K. N.
Houk
Department of Chemistry and Biochemistry, University of California, Los Angeles, Los Angeles, CA 90095-1569, USA
Fast forward to today's world, where computers are at least 10 million times faster than in the 1970s, and several orders of magnitude more plentiful, as well. An abundance of wonderful computer programs and modern graphics are available, and all of these things have elevated applied computational chemistry to a status as one of the major fields of chemistry in the 21st century, a worthy subject of this themed issue.

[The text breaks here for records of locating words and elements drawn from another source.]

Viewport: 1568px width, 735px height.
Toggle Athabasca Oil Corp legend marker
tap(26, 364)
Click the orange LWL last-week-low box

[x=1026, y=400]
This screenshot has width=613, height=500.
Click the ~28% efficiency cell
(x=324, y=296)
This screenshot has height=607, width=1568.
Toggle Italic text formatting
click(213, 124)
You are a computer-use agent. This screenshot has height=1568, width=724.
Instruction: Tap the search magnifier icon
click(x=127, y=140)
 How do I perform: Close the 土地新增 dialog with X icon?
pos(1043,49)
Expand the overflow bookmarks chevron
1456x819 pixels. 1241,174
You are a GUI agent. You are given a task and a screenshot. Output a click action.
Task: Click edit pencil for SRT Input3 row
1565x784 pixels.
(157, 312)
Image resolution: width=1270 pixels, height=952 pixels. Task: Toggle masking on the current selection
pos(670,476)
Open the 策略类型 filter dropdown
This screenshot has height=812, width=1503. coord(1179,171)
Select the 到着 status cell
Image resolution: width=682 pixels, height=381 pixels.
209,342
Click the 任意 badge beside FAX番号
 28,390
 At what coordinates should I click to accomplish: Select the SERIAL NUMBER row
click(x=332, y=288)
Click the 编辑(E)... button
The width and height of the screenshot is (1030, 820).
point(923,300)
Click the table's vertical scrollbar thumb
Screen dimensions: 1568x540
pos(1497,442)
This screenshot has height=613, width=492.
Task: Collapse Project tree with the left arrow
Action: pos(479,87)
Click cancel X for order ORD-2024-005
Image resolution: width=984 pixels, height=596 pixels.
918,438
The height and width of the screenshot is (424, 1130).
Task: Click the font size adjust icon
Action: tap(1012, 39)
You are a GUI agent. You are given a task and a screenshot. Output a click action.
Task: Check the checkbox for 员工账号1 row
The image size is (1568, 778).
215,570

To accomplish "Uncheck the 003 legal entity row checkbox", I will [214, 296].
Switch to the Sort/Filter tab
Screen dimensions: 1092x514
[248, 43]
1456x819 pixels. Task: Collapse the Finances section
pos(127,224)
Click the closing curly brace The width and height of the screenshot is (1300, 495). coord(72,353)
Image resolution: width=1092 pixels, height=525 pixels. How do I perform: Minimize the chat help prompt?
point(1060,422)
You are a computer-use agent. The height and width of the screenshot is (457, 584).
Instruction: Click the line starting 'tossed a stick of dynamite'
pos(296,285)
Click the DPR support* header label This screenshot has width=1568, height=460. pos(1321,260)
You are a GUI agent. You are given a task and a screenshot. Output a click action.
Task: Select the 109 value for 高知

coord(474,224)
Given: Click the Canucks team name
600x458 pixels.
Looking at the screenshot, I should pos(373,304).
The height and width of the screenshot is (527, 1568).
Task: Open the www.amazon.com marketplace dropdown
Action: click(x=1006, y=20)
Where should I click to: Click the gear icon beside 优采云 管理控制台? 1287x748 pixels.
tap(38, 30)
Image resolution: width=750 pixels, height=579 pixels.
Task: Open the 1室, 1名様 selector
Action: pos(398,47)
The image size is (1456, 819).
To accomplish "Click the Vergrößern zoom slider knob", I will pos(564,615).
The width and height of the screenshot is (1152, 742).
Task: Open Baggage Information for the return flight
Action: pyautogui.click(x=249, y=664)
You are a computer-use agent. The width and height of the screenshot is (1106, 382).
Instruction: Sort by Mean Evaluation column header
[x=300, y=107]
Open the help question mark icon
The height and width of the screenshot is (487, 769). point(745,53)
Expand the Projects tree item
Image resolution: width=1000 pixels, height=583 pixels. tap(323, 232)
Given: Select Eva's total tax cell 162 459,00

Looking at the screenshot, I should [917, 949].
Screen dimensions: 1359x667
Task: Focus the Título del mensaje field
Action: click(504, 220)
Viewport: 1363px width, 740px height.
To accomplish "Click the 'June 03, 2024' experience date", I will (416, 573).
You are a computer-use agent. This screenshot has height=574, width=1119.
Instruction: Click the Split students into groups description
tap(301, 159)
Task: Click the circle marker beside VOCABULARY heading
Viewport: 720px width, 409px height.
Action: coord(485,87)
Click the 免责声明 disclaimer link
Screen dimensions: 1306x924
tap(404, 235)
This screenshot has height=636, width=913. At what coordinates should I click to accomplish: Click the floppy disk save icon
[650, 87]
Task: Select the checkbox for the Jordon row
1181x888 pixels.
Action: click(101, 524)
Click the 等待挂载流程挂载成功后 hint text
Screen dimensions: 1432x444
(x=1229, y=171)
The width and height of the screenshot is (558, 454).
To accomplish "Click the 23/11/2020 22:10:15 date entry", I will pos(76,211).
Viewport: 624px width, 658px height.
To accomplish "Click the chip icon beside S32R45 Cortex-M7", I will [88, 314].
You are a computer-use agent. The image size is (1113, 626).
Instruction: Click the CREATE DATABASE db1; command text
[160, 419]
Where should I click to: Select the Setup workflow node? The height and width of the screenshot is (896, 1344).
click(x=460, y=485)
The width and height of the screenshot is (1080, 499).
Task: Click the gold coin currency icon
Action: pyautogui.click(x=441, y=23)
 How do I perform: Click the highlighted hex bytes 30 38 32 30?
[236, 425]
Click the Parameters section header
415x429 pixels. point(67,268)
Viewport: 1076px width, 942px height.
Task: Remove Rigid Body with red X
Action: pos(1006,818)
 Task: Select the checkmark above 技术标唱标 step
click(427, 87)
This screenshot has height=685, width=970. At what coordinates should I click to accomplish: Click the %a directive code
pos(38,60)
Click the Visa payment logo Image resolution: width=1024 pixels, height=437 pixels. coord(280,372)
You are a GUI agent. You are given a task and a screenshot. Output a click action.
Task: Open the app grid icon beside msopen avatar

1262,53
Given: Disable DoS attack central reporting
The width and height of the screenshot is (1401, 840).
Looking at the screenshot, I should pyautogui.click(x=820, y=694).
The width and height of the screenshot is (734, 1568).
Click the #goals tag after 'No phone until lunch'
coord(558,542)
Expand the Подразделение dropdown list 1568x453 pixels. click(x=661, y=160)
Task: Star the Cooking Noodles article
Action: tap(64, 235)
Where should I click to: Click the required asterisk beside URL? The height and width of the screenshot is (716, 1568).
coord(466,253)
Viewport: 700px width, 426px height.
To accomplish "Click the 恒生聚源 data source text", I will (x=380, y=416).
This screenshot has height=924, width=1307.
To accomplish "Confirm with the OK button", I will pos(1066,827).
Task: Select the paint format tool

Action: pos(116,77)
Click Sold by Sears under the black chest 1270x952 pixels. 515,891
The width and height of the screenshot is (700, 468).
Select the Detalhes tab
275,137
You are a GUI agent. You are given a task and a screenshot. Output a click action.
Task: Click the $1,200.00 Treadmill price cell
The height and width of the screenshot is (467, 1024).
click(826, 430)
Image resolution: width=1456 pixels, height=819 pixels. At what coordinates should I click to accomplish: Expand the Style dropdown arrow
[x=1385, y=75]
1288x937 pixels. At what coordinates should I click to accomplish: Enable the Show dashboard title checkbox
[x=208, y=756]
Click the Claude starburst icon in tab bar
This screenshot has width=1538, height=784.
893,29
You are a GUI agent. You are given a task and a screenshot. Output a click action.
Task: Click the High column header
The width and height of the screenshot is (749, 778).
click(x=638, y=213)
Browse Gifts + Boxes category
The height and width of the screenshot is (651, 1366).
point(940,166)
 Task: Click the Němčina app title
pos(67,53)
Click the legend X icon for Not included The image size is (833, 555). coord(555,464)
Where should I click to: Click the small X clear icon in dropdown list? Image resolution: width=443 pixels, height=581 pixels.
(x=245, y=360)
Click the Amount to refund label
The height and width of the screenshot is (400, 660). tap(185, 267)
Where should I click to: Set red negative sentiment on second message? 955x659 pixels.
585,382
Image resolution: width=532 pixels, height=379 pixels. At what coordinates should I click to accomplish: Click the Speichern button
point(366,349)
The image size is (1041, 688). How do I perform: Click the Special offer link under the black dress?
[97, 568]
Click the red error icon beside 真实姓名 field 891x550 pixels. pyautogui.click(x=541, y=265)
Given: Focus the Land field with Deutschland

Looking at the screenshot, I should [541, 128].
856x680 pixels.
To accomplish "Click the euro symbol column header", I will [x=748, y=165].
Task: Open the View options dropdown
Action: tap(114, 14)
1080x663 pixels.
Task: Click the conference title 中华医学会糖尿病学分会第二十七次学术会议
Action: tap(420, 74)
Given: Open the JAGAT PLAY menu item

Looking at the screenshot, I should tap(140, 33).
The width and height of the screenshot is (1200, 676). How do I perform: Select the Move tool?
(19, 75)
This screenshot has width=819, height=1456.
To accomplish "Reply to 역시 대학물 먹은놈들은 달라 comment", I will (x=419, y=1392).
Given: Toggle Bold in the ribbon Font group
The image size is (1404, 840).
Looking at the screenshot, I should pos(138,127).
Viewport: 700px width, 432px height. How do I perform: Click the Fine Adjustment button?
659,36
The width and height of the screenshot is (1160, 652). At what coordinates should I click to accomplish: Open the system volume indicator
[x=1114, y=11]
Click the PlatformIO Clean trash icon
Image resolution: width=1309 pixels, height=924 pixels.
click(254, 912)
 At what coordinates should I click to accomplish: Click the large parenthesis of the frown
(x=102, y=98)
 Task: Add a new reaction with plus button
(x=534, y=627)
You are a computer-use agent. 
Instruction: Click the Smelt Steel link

The forté of applied computational chemistry is to understand chemistry and to predict promising directions that experimentalists can follow to make new discoveries. The impacts of computations on the understanding of mechanisms and selectivities, especially in the organometallic, biosynthetic, and materials fields, are well represented in this themed issue. Experimentalists often turn to computational chemists for help with understanding how their chemistry works or to predict how to overcome problems encountered experimentally. Computational chemists also undertake the development of conceptual models to understand factors controlling reactivity (e.g., the Activation Strain or Distortion/Interaction Model), the nature of transition states (e.g., aromaticity), or the general relationship of electron densities to reactivity, as in Conceptual Density Functional Theory. These, and the power of high accuracy calculations, are also demonstrated in this issue.
This themed issue represents the power of applied computational chemistry as a guide to understanding and a driver of new chemistry.